O Centro integrará a Comissão Nacional para a Promoção dos Ofícios e das Microempresas Artesanais, criada pela Resolução do Conselho de Ministros n.º 136/97, de 14 de Agosto, com a redacção da Resolução do Conselho de Ministros n.º 4/2000, de 1 de Fevereiro.

Artigo 5.º

Tutela

A tutela ministerial do Centro é exercida pelo Ministério do Trabalho e da Solidariedade Social.

Artigo 6.º

Serviços técnicos e de consultoria

1 - O Centro criará serviços técnicos próprios, podendo, para o efeito, constituir um órgão de consulta.

2 - O Centro poderá recorrer aos serviços de instituições públicas ou privadas para assegurar o exercício das suas funções, designadamente para efeitos de consultoria.

Artigo 7.º

Meios financeiros

Constituem receitas do Centro as dotações para o efeito previstas no Orçamento do Estado, bem como receitas provenientes, designadamente, de:

a) Rendimentos próprios;

b) Doações, heranças ou legados;

c) Prestação de serviços nos domínios de actividade do Centro;

d) Subsídios ou incentivos.

CAPÍTULO II

Classificação do Bordado de Castelo Branco

Artigo 8.º

Classificação

1 - O Bordado de Castelo Branco classifica-se quanto à origem e quanto à qualidade.

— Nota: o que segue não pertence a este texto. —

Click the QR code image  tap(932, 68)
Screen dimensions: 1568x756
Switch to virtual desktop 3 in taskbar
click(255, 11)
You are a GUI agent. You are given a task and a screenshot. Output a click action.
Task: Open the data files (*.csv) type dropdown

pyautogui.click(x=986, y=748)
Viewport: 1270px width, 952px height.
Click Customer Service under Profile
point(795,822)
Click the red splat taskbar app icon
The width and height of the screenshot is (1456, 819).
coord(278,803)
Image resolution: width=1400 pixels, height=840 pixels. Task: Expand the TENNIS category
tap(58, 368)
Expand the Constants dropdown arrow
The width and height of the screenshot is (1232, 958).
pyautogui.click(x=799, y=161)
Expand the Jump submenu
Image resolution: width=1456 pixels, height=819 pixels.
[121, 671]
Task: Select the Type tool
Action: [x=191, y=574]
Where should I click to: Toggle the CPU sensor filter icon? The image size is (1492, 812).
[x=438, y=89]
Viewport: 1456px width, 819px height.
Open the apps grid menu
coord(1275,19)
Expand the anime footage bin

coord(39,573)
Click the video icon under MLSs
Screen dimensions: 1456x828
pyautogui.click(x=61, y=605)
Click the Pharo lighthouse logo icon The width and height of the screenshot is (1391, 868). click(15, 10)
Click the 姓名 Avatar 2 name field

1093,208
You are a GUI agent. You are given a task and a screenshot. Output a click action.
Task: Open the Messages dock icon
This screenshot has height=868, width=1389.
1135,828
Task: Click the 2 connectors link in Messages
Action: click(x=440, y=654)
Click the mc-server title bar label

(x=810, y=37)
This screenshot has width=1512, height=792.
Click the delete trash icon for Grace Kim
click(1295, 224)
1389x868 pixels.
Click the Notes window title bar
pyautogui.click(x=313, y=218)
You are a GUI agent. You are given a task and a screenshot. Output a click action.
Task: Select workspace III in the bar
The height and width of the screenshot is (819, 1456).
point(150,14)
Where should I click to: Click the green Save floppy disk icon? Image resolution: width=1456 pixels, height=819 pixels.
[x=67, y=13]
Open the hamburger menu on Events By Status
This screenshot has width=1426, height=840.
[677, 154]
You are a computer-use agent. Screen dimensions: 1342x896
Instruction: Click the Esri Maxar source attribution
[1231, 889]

2 - Quanto à origem, o Bordado de Castelo Branco deverá, obrigatoriamente, ter inscrito o local de manufactura.

3 - Quanto à qualidade, o Bordado de Castelo Branco classifica-se em função dos materiais, do desenho e sua composição, dos motivos, dos pontos utilizados e sua composição, bem como do cromatismo adoptado.

Artigo 9.º

Certificação

1 - A área geográfica de produção do Bordado de Castelo Branco susceptível de denominação de origem ou indicação geográfica será proposta pelo Centro à tutela para homologação.

2 - Na determinação da área de denominação de origem ou indicação geográfica deve atender-se aos usos, história e cultura locais, bem como aos interesses da economia local, regional e nacional.

3 - O Centro deverá proceder ao registo nacional e internacional do Bordado de Castelo Branco nos termos do Código da Propriedade Industrial, aprovado pelo Decreto-Lei n.º 36/2003, de 5 de Março.

Artigo 10.º

Condições de acesso à certificação

Para efeitos de acesso à certificação, os artesãos e as unidades produtivas artesanais devem reunir os requisitos previstos no Decreto-Lei n.º 41/2001, de 9 de Fevereiro, alterado pelo Decreto-Lei n.º 110/2002, de 16 de Abril, e respectivos regulamentos.

CAPÍTULO III

Disposições finais e transitórias

Artigo 11.º

Comissão instaladora

1 - O Governo nomeará, no prazo de 60 dias, a comissão instaladora do Centro, constituída por:

a) Um representante do Ministério do Trabalho e da Solidariedade Social, que presidirá;

b) Um representante do Ministério da Economia e da Inovação;

c) Um representante do Ministério da Cultura;

d) Um representante da Câmara Municipal de Castelo Branco;

e) Um representante das associações de produtores dos Bordados de Castelo Branco.

2 - A designação dos representantes referidos nas alíneas d) e e) do número anterior é da competência das respectivas entidades, devendo ser comunicada ao Ministério do Trabalho e da Solidariedade Social no prazo de 30 dias.

3 - A comissão instaladora submeterá à aprovação do Governo, no prazo de 120 dias contados a partir da data da sua nomeação, o projecto de estatutos do Centro, com a definição da sua estrutura, competências e funcionamento.

Artigo 12.º

Entrada em vigor

1 - A presente lei entra em vigor no dia seguinte ao da sua publicação.

2 - As normas com incidência orçamental entram em vigor com o Orçamento do Estado subsequente.

Aprovada em 16 de Março de 2006.

O Presidente da Assembleia da República, Jaime Gama.

Promulgada em 12 de Abril de 2006.

Publique-se.

O Presidente da República, ANÍBAL CAVACO SILVA.

Referendada em 13 de Abril de 2006.

O Primeiro-Ministro, José Sócrates Carvalho Pinto de Sousa.